▶ Task details: Each record must be repeated exactly as it stands.
··· Data to use ···
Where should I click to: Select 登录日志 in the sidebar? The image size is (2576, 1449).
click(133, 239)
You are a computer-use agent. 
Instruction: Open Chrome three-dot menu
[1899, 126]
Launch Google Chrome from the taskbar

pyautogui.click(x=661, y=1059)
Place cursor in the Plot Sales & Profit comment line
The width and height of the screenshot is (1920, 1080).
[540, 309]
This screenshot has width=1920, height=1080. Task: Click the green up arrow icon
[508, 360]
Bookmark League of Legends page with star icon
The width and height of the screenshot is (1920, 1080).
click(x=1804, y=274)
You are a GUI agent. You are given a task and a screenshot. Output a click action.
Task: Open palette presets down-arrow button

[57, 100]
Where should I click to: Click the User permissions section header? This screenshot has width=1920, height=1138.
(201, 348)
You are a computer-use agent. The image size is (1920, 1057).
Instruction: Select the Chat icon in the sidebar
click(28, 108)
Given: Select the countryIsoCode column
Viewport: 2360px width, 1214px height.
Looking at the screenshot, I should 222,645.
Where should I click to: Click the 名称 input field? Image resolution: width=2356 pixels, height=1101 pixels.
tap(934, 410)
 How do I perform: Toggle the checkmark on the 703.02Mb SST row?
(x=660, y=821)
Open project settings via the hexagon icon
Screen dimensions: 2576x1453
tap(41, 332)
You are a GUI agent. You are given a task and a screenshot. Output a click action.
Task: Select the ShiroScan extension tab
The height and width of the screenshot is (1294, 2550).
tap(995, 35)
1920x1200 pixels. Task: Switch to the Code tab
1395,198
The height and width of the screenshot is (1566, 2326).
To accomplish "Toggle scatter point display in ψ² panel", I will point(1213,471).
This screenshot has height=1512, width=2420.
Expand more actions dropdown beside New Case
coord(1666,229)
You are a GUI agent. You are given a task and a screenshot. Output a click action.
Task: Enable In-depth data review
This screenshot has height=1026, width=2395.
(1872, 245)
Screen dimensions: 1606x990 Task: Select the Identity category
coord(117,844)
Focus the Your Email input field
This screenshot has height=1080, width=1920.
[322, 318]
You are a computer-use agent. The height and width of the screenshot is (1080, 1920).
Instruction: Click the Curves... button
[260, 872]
···
▶ Your solution:
Where should I click to: Select 登录日志 in the sidebar? The image size is (2576, 1449).
click(133, 239)
You are a computer-use agent. 
Instruction: Open Chrome three-dot menu
[1899, 126]
Launch Google Chrome from the taskbar

pyautogui.click(x=661, y=1059)
Place cursor in the Plot Sales & Profit comment line
The width and height of the screenshot is (1920, 1080).
[540, 309]
This screenshot has width=1920, height=1080. Task: Click the green up arrow icon
[508, 360]
Bookmark League of Legends page with star icon
The width and height of the screenshot is (1920, 1080).
click(x=1804, y=274)
You are a GUI agent. You are given a task and a screenshot. Output a click action.
Task: Open palette presets down-arrow button

[57, 100]
Where should I click to: Click the User permissions section header? This screenshot has width=1920, height=1138.
(201, 348)
You are a computer-use agent. The image size is (1920, 1057).
Instruction: Select the Chat icon in the sidebar
click(28, 108)
Given: Select the countryIsoCode column
Viewport: 2360px width, 1214px height.
Looking at the screenshot, I should 222,645.
Where should I click to: Click the 名称 input field? Image resolution: width=2356 pixels, height=1101 pixels.
tap(934, 410)
 How do I perform: Toggle the checkmark on the 703.02Mb SST row?
(x=660, y=821)
Open project settings via the hexagon icon
Screen dimensions: 2576x1453
tap(41, 332)
You are a GUI agent. You are given a task and a screenshot. Output a click action.
Task: Select the ShiroScan extension tab
The height and width of the screenshot is (1294, 2550).
tap(995, 35)
1920x1200 pixels. Task: Switch to the Code tab
1395,198
The height and width of the screenshot is (1566, 2326).
To accomplish "Toggle scatter point display in ψ² panel", I will point(1213,471).
This screenshot has height=1512, width=2420.
Expand more actions dropdown beside New Case
coord(1666,229)
You are a GUI agent. You are given a task and a screenshot. Output a click action.
Task: Enable In-depth data review
This screenshot has height=1026, width=2395.
(1872, 245)
Screen dimensions: 1606x990 Task: Select the Identity category
coord(117,844)
Focus the Your Email input field
This screenshot has height=1080, width=1920.
[322, 318]
You are a computer-use agent. The height and width of the screenshot is (1080, 1920).
Instruction: Click the Curves... button
[260, 872]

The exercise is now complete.